§ **The task**: Reproduce the data below with "computer-use agent" renamed to "screen-navigation agent" wherever it occurs, leaving everything else unchanged.

[Entries for finding words and elements]

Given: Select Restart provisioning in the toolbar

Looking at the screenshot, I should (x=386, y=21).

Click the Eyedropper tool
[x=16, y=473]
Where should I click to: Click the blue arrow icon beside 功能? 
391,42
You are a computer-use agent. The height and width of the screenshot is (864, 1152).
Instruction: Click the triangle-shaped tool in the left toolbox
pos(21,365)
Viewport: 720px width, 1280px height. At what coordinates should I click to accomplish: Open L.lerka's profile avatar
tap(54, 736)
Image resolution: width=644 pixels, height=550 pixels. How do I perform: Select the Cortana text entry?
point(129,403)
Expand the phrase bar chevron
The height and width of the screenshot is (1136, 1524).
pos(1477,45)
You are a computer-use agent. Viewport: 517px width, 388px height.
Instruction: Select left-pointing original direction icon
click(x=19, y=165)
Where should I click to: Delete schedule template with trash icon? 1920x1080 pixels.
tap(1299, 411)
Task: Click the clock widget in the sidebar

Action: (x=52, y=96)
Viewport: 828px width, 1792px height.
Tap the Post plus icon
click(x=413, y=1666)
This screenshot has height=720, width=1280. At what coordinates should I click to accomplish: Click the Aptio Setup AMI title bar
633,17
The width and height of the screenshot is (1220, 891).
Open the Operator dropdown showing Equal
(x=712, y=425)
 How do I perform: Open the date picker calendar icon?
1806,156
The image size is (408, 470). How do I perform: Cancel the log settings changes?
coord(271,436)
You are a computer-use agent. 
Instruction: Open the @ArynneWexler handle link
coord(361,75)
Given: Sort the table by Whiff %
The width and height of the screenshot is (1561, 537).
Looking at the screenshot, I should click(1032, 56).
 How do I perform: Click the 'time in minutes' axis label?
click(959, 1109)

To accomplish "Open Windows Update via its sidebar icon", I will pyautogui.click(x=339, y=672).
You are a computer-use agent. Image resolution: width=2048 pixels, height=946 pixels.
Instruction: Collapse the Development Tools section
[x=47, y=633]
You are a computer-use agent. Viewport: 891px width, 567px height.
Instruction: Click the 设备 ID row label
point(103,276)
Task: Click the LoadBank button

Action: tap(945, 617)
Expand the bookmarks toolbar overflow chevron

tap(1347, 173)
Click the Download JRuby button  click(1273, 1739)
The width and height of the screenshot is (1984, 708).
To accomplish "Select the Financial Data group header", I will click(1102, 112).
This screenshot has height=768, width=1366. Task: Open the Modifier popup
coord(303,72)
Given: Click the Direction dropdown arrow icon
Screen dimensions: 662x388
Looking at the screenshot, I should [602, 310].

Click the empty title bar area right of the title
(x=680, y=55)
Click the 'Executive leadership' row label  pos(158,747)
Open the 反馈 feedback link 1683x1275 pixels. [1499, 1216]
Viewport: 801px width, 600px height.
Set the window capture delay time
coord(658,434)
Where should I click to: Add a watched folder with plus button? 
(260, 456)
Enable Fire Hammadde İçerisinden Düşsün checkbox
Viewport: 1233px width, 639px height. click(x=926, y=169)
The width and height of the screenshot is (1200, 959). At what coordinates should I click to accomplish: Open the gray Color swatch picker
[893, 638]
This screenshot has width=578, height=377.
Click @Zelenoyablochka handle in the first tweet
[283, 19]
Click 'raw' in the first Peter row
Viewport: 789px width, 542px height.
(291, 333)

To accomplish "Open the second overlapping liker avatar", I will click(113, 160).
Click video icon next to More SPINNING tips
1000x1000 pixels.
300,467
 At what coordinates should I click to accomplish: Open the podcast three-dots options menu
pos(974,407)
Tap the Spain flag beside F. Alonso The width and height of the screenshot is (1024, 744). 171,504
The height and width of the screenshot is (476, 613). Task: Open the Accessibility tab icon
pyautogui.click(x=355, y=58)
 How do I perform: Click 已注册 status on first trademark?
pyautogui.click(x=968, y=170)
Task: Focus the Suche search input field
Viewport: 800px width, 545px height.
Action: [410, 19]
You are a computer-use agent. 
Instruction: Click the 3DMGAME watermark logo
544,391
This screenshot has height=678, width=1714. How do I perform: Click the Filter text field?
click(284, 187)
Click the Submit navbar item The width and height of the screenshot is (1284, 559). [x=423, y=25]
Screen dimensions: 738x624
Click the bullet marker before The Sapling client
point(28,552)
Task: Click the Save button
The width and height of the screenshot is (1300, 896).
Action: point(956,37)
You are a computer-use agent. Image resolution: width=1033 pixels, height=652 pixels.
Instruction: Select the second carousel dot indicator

§ **Solved problem**:
Given: Select Restart provisioning in the toolbar

Looking at the screenshot, I should (x=386, y=21).

Click the Eyedropper tool
[x=16, y=473]
Where should I click to: Click the blue arrow icon beside 功能? 
391,42
You are a screen-navigation agent. The height and width of the screenshot is (864, 1152).
Instruction: Click the triangle-shaped tool in the left toolbox
pos(21,365)
Viewport: 720px width, 1280px height. At what coordinates should I click to accomplish: Open L.lerka's profile avatar
tap(54, 736)
Image resolution: width=644 pixels, height=550 pixels. How do I perform: Select the Cortana text entry?
point(129,403)
Expand the phrase bar chevron
The height and width of the screenshot is (1136, 1524).
pos(1477,45)
You are a screen-navigation agent. Viewport: 517px width, 388px height.
Instruction: Select left-pointing original direction icon
click(x=19, y=165)
Where should I click to: Delete schedule template with trash icon? 1920x1080 pixels.
tap(1299, 411)
Task: Click the clock widget in the sidebar

Action: (x=52, y=96)
Viewport: 828px width, 1792px height.
Tap the Post plus icon
click(x=413, y=1666)
This screenshot has height=720, width=1280. At what coordinates should I click to accomplish: Click the Aptio Setup AMI title bar
633,17
The width and height of the screenshot is (1220, 891).
Open the Operator dropdown showing Equal
(x=712, y=425)
 How do I perform: Open the date picker calendar icon?
1806,156
The image size is (408, 470). How do I perform: Cancel the log settings changes?
coord(271,436)
You are a screen-navigation agent. 
Instruction: Open the @ArynneWexler handle link
coord(361,75)
Given: Sort the table by Whiff %
The width and height of the screenshot is (1561, 537).
Looking at the screenshot, I should click(1032, 56).
 How do I perform: Click the 'time in minutes' axis label?
click(959, 1109)

To accomplish "Open Windows Update via its sidebar icon", I will pyautogui.click(x=339, y=672).
You are a screen-navigation agent. Image resolution: width=2048 pixels, height=946 pixels.
Instruction: Collapse the Development Tools section
[x=47, y=633]
You are a screen-navigation agent. Viewport: 891px width, 567px height.
Instruction: Click the 设备 ID row label
point(103,276)
Task: Click the LoadBank button

Action: tap(945, 617)
Expand the bookmarks toolbar overflow chevron

tap(1347, 173)
Click the Download JRuby button  click(1273, 1739)
The width and height of the screenshot is (1984, 708).
To accomplish "Select the Financial Data group header", I will click(1102, 112).
This screenshot has height=768, width=1366. Task: Open the Modifier popup
coord(303,72)
Given: Click the Direction dropdown arrow icon
Screen dimensions: 662x388
Looking at the screenshot, I should [602, 310].

Click the empty title bar area right of the title
(x=680, y=55)
Click the 'Executive leadership' row label  pos(158,747)
Open the 反馈 feedback link 1683x1275 pixels. [1499, 1216]
Viewport: 801px width, 600px height.
Set the window capture delay time
coord(658,434)
Where should I click to: Add a watched folder with plus button? 
(260, 456)
Enable Fire Hammadde İçerisinden Düşsün checkbox
Viewport: 1233px width, 639px height. click(x=926, y=169)
The width and height of the screenshot is (1200, 959). At what coordinates should I click to accomplish: Open the gray Color swatch picker
[893, 638]
This screenshot has width=578, height=377.
Click @Zelenoyablochka handle in the first tweet
[283, 19]
Click 'raw' in the first Peter row
Viewport: 789px width, 542px height.
(291, 333)

To accomplish "Open the second overlapping liker avatar", I will click(113, 160).
Click video icon next to More SPINNING tips
1000x1000 pixels.
300,467
 At what coordinates should I click to accomplish: Open the podcast three-dots options menu
pos(974,407)
Tap the Spain flag beside F. Alonso The width and height of the screenshot is (1024, 744). 171,504
The height and width of the screenshot is (476, 613). Task: Open the Accessibility tab icon
pyautogui.click(x=355, y=58)
 How do I perform: Click 已注册 status on first trademark?
pyautogui.click(x=968, y=170)
Task: Focus the Suche search input field
Viewport: 800px width, 545px height.
Action: [410, 19]
You are a screen-navigation agent. 
Instruction: Click the 3DMGAME watermark logo
544,391
This screenshot has height=678, width=1714. How do I perform: Click the Filter text field?
click(284, 187)
Click the Submit navbar item The width and height of the screenshot is (1284, 559). [x=423, y=25]
Screen dimensions: 738x624
Click the bullet marker before The Sapling client
point(28,552)
Task: Click the Save button
The width and height of the screenshot is (1300, 896).
Action: point(956,37)
You are a screen-navigation agent. Image resolution: width=1033 pixels, height=652 pixels.
Instruction: Select the second carousel dot indicator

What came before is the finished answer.